The EAC told us about a lot of really cool projects they have been running in their school working towards this new commandment of our times; although I would rather call it a new co-man-advent of our times (I would use woman in there too but it doesn't fit as well for the pun). Every year the EAC holds what they call the Green Cup Challenge which, if I remember correctly, is a competition between the freshman dorms to be the greenest on campus. The school has also just renovated their football field to irrigate from the bottom up effectively saving them 70% of their previous water use. Wow! And then they are producing their own biodiesel which some of the golf carts were running on as they cruised around campus filming about various other cool aspects of their school such as their research into composting the literal tons of horse manure being produced by their 130 horses. Oh, and did I mention the school has a camping supply storage giving any student access to borrow equipment for weekend adventures into the mountains.

A couple days after our workshop, I returned to Thacher to get a few more photos.
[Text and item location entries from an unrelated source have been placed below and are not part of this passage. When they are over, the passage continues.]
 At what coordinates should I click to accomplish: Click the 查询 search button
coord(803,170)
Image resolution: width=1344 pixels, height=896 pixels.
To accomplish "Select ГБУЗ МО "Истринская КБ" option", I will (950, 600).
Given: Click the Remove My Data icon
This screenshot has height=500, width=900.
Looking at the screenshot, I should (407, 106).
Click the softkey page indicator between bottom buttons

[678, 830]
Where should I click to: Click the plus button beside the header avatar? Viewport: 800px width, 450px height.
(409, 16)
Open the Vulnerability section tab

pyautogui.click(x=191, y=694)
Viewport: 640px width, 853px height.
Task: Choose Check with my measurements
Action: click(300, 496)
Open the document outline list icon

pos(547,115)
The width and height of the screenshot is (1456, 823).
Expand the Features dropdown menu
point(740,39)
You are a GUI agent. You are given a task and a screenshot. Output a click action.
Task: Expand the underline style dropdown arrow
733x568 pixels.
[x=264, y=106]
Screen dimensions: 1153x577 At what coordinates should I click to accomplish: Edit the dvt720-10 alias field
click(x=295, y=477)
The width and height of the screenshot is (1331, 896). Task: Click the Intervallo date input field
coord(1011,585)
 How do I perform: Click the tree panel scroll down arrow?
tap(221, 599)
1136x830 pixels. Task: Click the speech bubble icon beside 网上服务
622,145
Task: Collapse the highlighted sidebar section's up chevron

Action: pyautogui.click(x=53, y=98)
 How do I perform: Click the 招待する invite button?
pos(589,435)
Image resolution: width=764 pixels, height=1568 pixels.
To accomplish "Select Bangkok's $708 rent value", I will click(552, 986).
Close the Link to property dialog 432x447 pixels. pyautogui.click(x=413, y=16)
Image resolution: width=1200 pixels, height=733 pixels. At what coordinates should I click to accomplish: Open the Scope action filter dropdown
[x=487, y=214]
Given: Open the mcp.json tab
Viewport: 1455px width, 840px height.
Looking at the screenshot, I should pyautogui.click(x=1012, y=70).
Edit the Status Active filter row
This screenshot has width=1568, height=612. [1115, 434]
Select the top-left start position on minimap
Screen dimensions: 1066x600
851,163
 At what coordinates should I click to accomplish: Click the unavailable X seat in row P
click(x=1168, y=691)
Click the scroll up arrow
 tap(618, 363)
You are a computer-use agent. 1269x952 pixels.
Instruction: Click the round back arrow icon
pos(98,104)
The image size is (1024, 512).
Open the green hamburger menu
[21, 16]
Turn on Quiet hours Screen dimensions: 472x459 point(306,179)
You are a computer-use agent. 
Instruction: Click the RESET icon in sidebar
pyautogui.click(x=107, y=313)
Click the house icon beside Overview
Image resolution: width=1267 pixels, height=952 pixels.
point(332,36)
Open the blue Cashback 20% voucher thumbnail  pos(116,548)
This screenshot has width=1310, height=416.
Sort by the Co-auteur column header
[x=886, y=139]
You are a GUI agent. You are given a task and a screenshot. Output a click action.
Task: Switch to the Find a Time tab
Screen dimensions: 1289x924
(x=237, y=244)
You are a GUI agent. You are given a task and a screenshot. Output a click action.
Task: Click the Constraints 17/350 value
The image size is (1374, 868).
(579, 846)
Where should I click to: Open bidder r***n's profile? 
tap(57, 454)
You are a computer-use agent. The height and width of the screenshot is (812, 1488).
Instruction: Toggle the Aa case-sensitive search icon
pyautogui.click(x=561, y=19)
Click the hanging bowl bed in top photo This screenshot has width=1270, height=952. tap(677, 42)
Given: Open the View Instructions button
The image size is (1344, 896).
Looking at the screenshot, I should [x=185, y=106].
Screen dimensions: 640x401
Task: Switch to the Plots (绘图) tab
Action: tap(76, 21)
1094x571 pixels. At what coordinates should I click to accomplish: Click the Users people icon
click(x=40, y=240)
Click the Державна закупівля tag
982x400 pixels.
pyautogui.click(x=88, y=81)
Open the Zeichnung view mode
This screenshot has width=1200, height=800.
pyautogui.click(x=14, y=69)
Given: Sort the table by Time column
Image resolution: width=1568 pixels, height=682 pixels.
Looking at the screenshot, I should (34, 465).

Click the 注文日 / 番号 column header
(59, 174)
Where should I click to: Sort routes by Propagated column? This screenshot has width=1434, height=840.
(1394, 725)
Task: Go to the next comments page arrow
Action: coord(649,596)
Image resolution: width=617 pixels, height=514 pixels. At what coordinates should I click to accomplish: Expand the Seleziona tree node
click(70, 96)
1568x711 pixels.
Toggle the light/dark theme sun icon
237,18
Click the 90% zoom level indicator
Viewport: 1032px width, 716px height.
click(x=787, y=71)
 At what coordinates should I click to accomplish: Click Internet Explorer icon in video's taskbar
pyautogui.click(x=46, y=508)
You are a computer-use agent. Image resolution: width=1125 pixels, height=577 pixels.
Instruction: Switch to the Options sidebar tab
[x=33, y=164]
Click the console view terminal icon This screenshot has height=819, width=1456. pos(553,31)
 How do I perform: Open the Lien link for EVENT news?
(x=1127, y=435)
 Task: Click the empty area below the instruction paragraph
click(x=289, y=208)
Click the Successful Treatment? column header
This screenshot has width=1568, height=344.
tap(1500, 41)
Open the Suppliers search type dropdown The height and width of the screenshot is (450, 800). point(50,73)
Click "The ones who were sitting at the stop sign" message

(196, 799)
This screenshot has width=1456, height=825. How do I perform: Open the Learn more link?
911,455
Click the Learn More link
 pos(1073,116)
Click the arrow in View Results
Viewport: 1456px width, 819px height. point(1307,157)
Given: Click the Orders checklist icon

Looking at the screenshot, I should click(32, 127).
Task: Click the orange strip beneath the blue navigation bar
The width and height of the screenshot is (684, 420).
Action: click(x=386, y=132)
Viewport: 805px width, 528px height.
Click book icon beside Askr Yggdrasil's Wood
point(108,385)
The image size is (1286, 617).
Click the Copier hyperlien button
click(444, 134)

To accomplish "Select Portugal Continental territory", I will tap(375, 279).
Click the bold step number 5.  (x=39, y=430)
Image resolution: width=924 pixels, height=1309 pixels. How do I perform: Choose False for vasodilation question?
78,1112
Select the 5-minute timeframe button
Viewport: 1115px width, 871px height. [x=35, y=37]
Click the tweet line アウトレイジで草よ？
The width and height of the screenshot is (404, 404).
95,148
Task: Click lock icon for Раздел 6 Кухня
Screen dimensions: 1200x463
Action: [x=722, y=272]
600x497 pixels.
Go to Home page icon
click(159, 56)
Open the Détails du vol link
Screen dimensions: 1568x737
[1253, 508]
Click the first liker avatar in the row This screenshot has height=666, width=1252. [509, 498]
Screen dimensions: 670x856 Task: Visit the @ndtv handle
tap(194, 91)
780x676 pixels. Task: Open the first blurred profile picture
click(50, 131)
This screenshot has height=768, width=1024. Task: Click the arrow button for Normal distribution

On my walk around I ran into two of the students from the EAC who were busy at work painting some signs for the recycle bins they have on campus so that the other students would know what can and cannot go into the bins. It was great to happen upon them doing something connected to what we had just spent the day talking about. Seeing that they were already active and would continue to be active on issues of sustainability regardless of our visit was another glimmer of positive movement into the future.


Los Olivos Elementary

We were hanging with a group of 16 really kind-hearted and friendly 5th graders. They loved the games we played with them and subsequently taught us some of their own.

During every break almost the entire school came out to the field to play what they called "crazy ball" which to me looked like a giant mess of a game of soccer. There were no boundaries, no rules against using hands, and it was boys against girls. Marika and I joined in and I pretended as though I didn't still have a broken toe. 

An entourage of small humans moved quickly to anywhere the ball appeared, kind of like swarm behaviour in birds or fish, but then add the sound of 50 screaming children. Confirmed - crazy ball is crazy.

Our ride to Los Olivos took us through a 3 hour journey of dusty and traffic ridden big ag land. We were a little dirty to say the least, arriving at the school to find out they didn't have a shower. Since there was no camping in the area, they offered us the library to sleep in and we washed our heads in the sink that night.  Even still, Los Olivos Elementary had us smiling the whole time we were there.

A lot of really cool ideas came out of these kids. How about an evaporation collector? Or a solar concentrator so that more sun is captured by solar panels? Or a wind powered helicopter (that uses its own wind resistance to generate power)? Not sure about the logistics of these ideas but they sure are creative and have me thinking.


The school also had a pretty sweet little garden right in the middle of their campus where they had signs about the importance of even some of the smallest creatures... bugs. And since it was the day before Halloween, we decided to take a group photo showing our most ghastly selves.